▶ Exercise requirements
Beginning with the line containing "Kampanyalar (275, 2492)", give every line again exactly as it is, ending with the last line of the entries.

++++ Records for the task

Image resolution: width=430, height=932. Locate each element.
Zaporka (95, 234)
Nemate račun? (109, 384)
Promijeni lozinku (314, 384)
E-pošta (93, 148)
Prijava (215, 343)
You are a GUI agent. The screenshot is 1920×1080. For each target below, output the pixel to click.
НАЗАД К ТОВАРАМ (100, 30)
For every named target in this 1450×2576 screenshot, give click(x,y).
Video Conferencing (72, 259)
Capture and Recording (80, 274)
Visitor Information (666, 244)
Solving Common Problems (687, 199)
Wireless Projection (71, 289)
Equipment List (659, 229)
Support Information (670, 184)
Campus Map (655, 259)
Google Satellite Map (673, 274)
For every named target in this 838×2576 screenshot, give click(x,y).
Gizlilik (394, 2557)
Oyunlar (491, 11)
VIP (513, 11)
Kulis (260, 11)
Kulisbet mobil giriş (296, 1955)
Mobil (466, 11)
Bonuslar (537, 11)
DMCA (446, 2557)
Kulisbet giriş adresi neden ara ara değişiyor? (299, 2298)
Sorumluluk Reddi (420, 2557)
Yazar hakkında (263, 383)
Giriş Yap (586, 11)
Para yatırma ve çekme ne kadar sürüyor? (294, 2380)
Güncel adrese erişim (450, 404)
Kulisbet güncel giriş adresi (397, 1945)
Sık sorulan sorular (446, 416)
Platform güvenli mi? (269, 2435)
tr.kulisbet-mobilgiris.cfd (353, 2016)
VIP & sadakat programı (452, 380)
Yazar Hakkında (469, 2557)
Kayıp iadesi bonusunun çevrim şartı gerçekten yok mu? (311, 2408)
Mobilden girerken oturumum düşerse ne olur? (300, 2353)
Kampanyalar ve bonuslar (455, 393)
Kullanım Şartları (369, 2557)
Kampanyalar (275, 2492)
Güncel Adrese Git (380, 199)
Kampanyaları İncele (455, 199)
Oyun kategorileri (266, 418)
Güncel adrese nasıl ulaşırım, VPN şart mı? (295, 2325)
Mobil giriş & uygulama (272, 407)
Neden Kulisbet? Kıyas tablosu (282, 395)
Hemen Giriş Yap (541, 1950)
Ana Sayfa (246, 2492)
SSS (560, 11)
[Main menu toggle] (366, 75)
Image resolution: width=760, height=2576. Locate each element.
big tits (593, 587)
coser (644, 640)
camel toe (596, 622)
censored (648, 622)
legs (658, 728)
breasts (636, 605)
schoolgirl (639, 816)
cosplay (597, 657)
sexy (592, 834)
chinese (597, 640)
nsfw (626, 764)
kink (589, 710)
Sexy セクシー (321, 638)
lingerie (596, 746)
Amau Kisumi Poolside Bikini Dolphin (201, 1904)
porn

++++++++

▶ Answer
Kampanyalar (275, 2492)
Güncel Adrese Git (380, 199)
Kampanyaları İncele (455, 199)
Oyun kategorileri (266, 418)
Güncel adrese nasıl ulaşırım, VPN şart mı? (295, 2325)
Mobil giriş & uygulama (272, 407)
Neden Kulisbet? Kıyas tablosu (282, 395)
Hemen Giriş Yap (541, 1950)
Ana Sayfa (246, 2492)
SSS (560, 11)
[Main menu toggle] (366, 75)
Image resolution: width=760, height=2576. Locate each element.
big tits (593, 587)
coser (644, 640)
camel toe (596, 622)
censored (648, 622)
legs (658, 728)
breasts (636, 605)
schoolgirl (639, 816)
cosplay (597, 657)
sexy (592, 834)
chinese (597, 640)
nsfw (626, 764)
kink (589, 710)
Sexy セクシー (321, 638)
lingerie (596, 746)
Amau Kisumi Poolside Bikini Dolphin (201, 1904)
porn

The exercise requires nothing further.